§ **Collected data**:

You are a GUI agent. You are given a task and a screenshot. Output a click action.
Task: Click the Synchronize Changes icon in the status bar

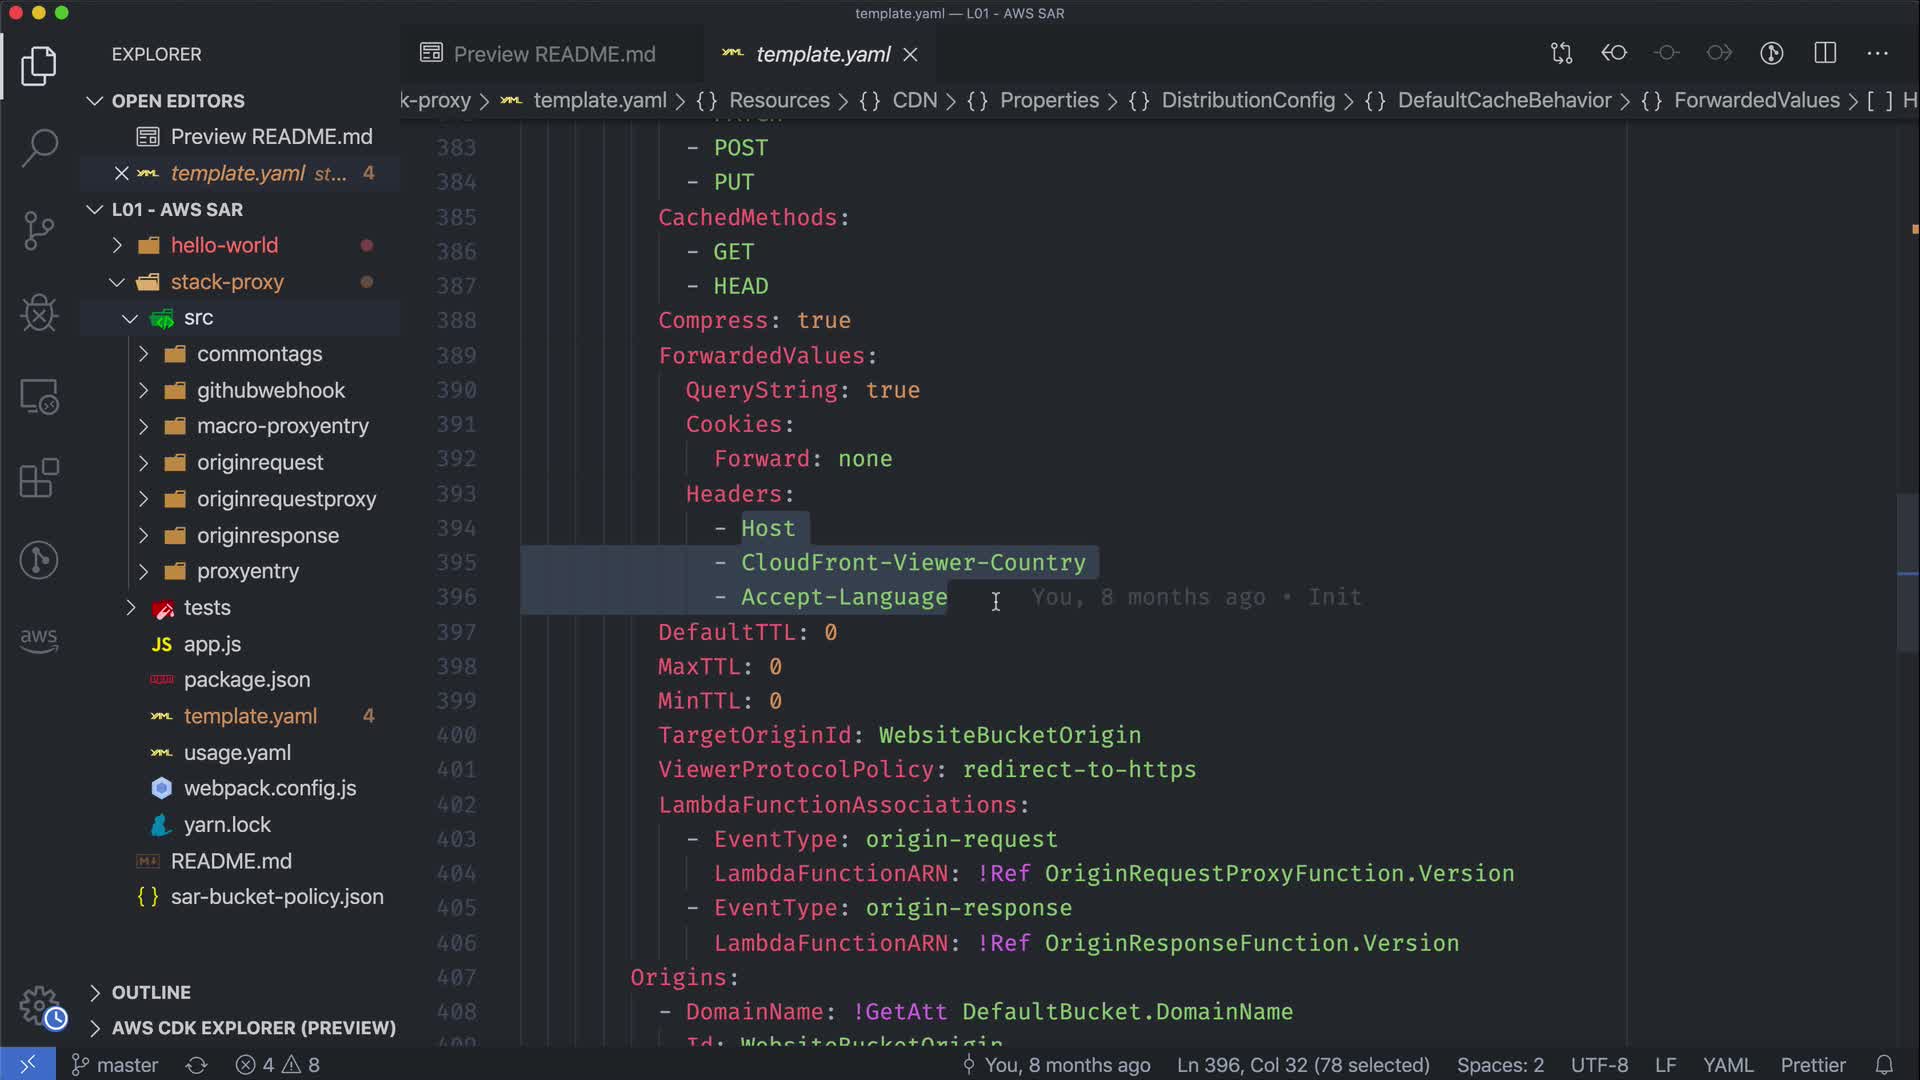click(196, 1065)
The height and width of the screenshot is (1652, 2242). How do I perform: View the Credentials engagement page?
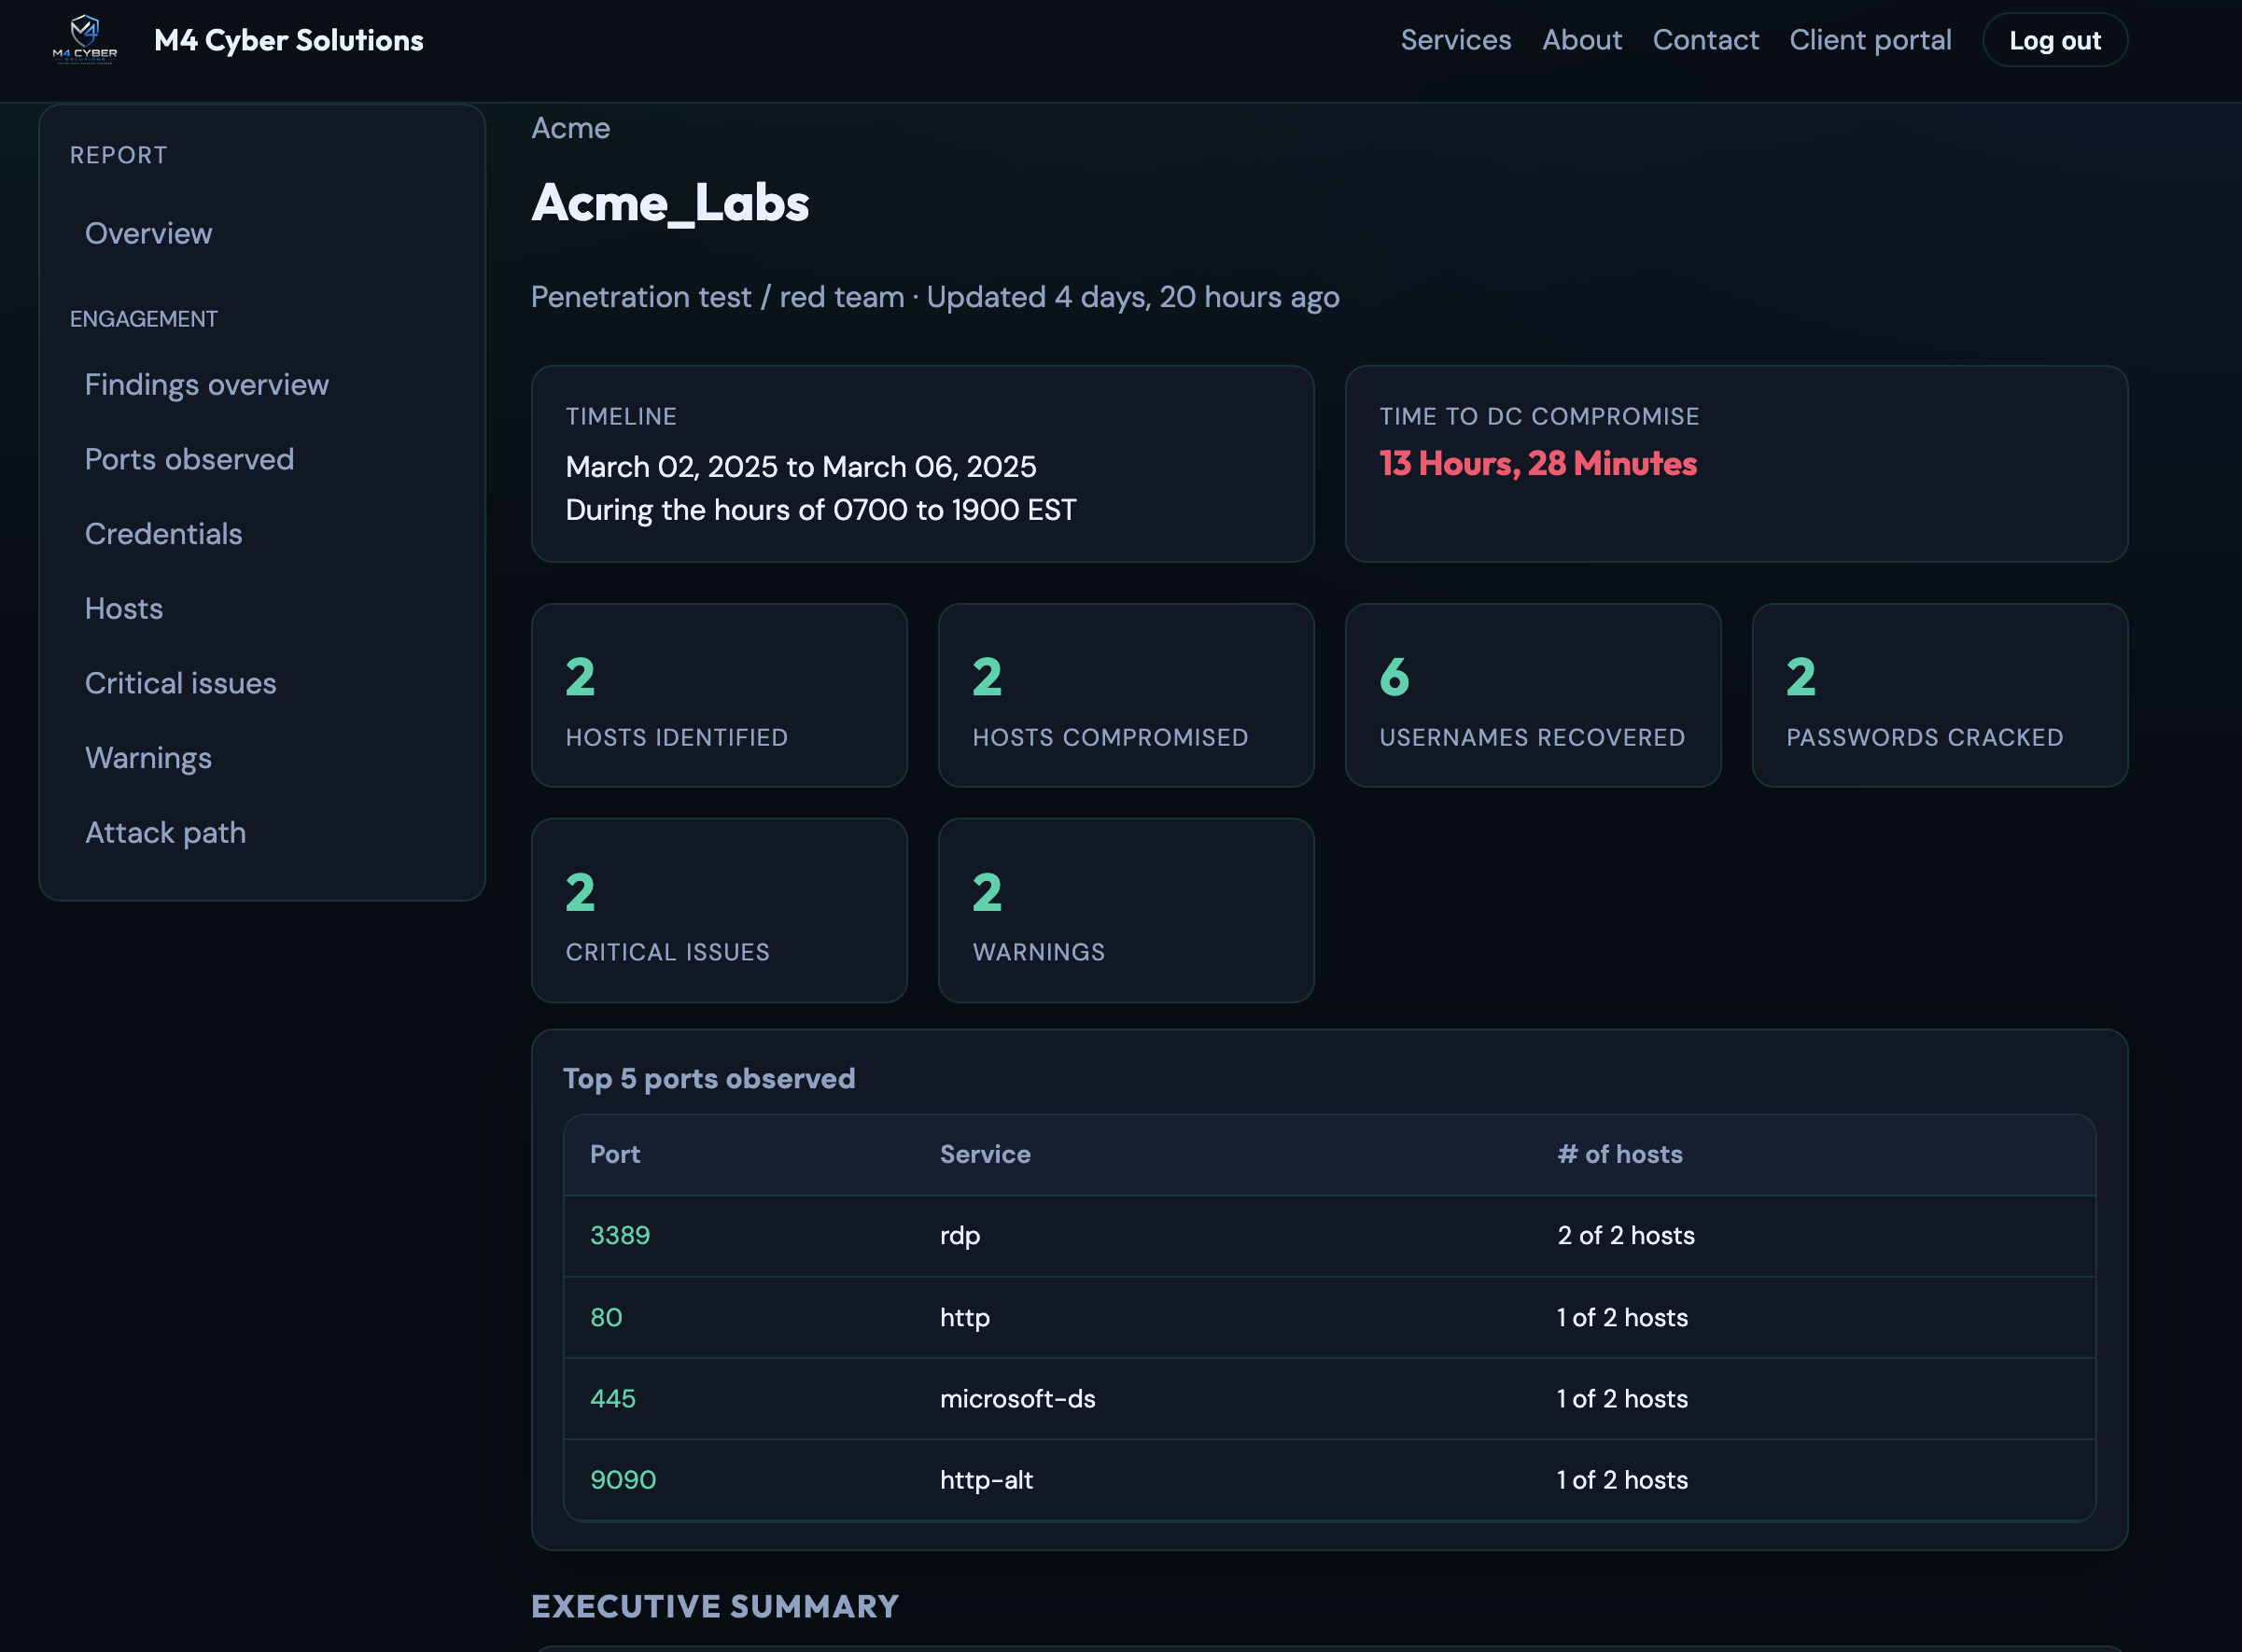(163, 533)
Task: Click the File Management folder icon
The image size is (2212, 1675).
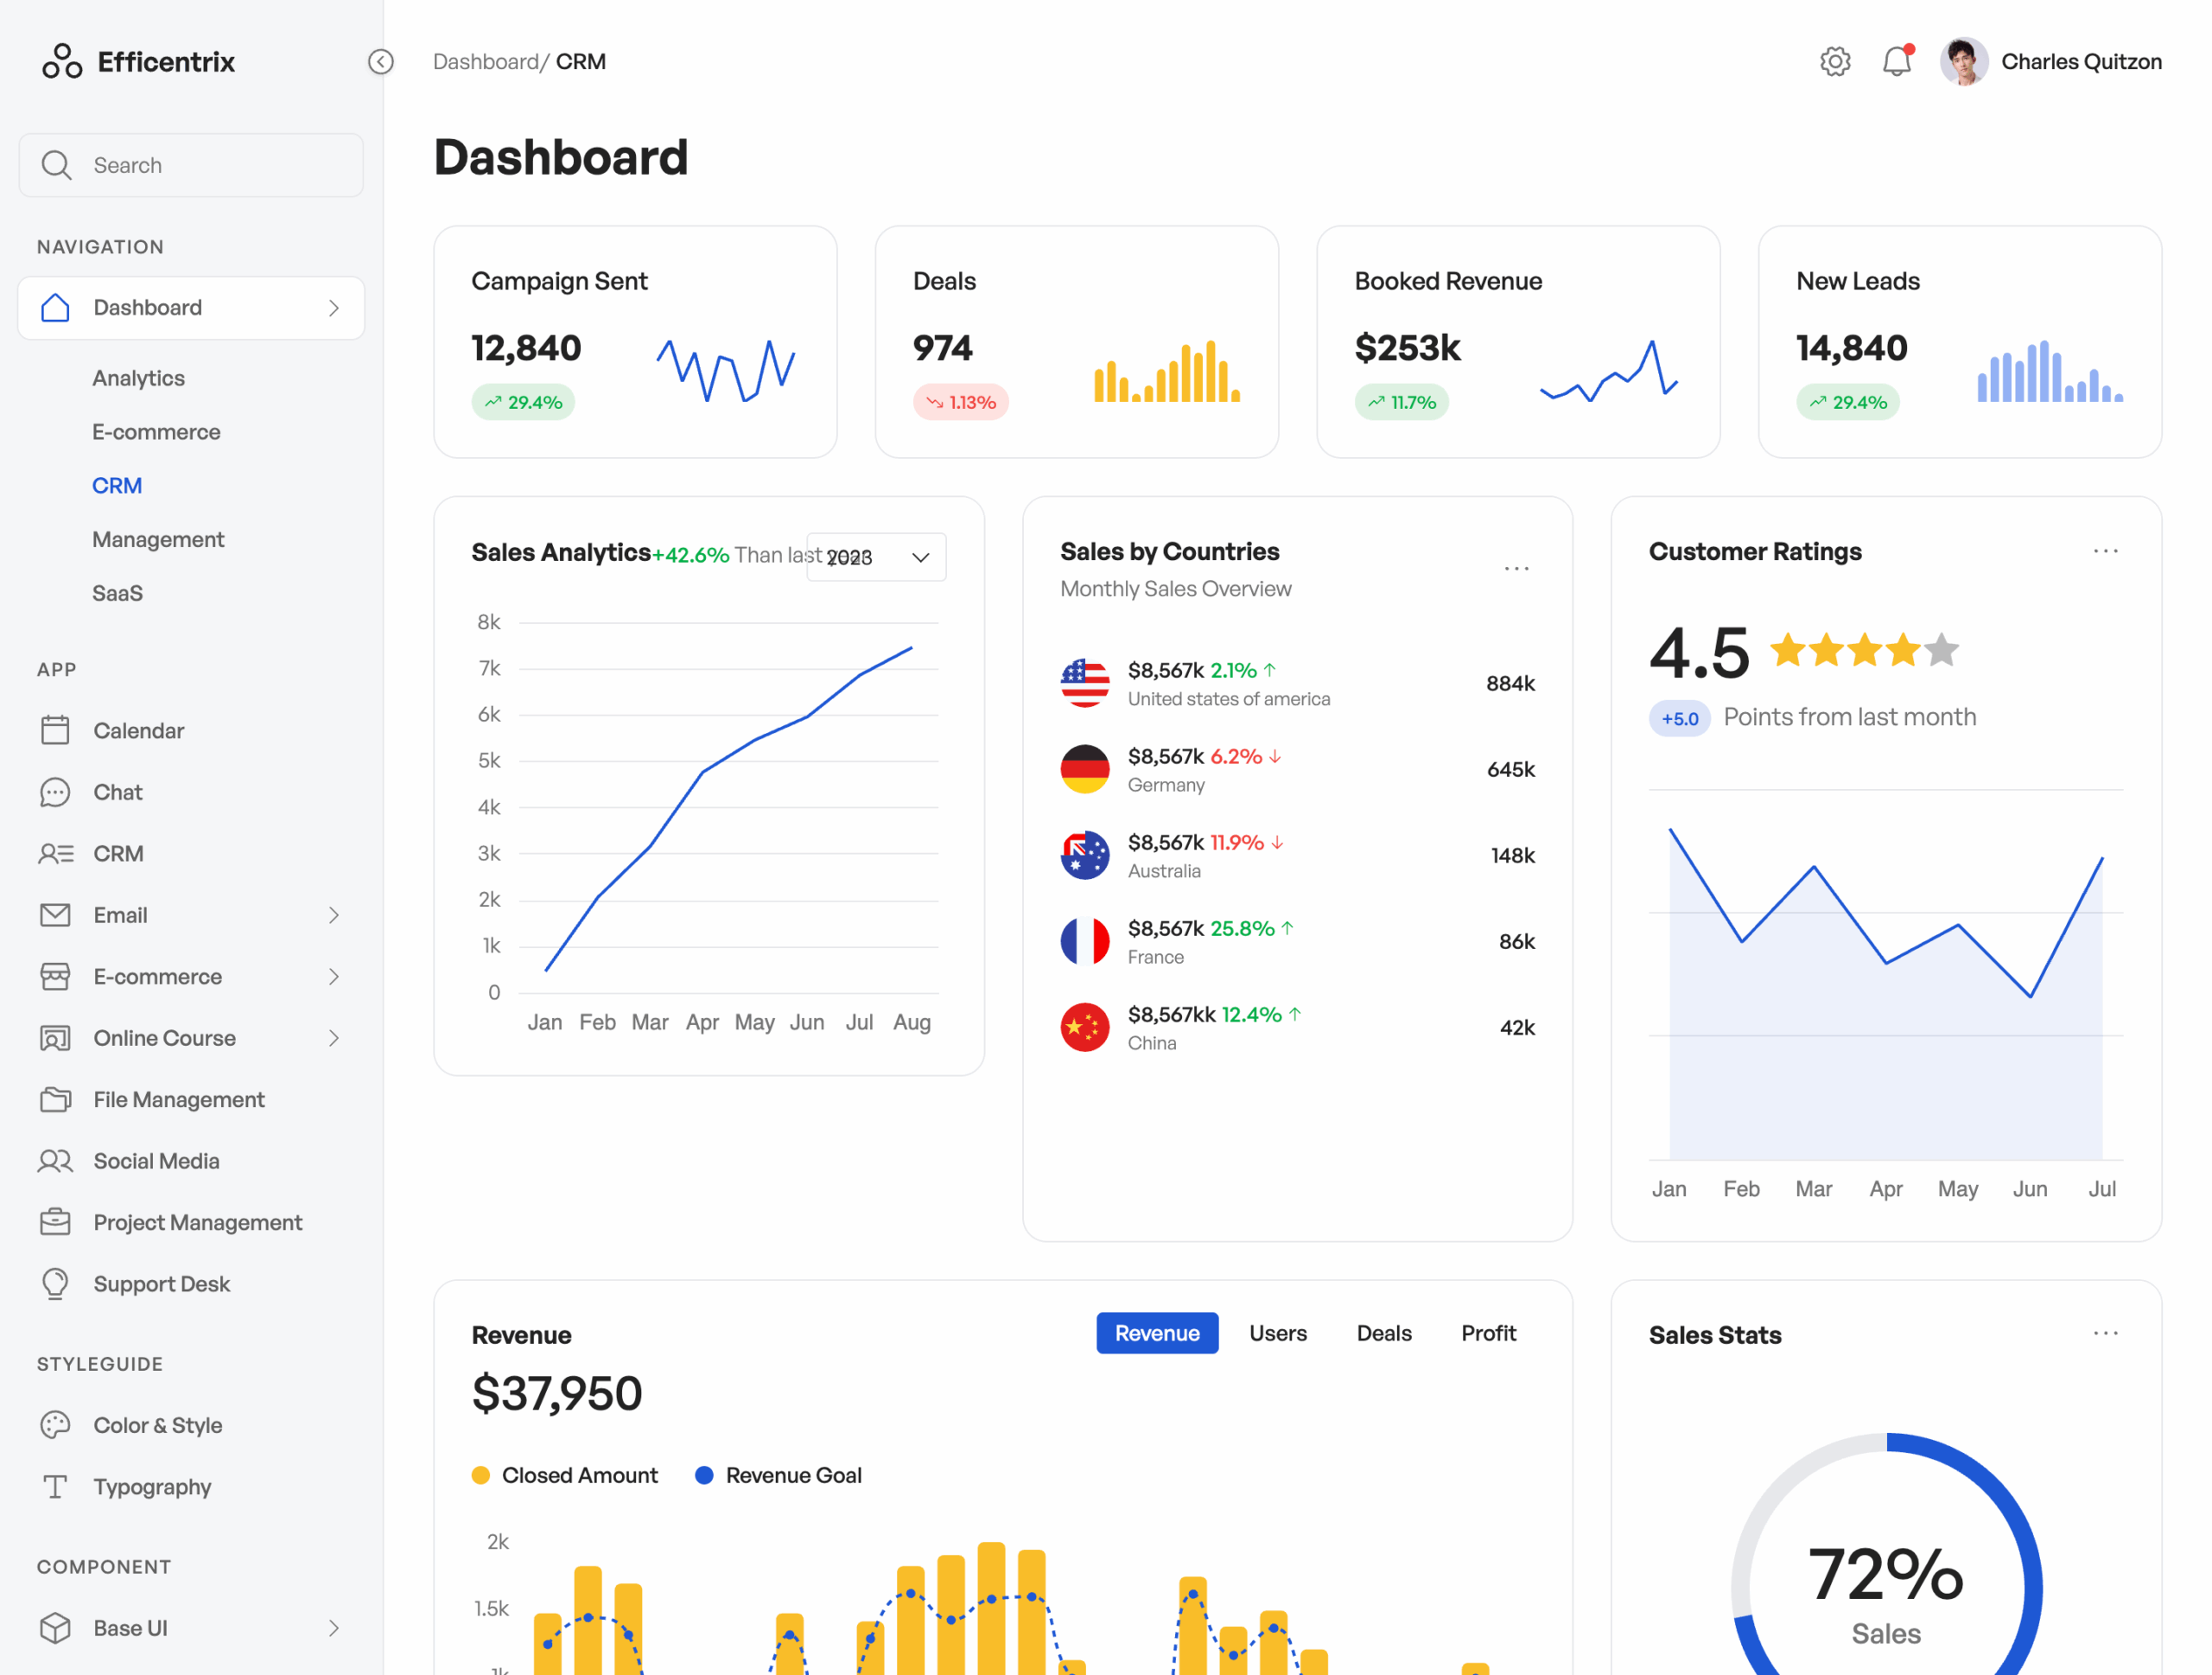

§ **ASSIGNED TASK**:
An exact copy of the entries above is required, with the pictures left out.

§ **YOUR RESPONSE**:
You are a GUI agent. You are given a task and a screenshot. Output a click action.
Task: Click the Synchronize Changes icon in the status bar

click(196, 1065)
The height and width of the screenshot is (1652, 2242). How do I perform: View the Credentials engagement page?
(163, 533)
Task: Click the File Management folder icon
The image size is (2212, 1675).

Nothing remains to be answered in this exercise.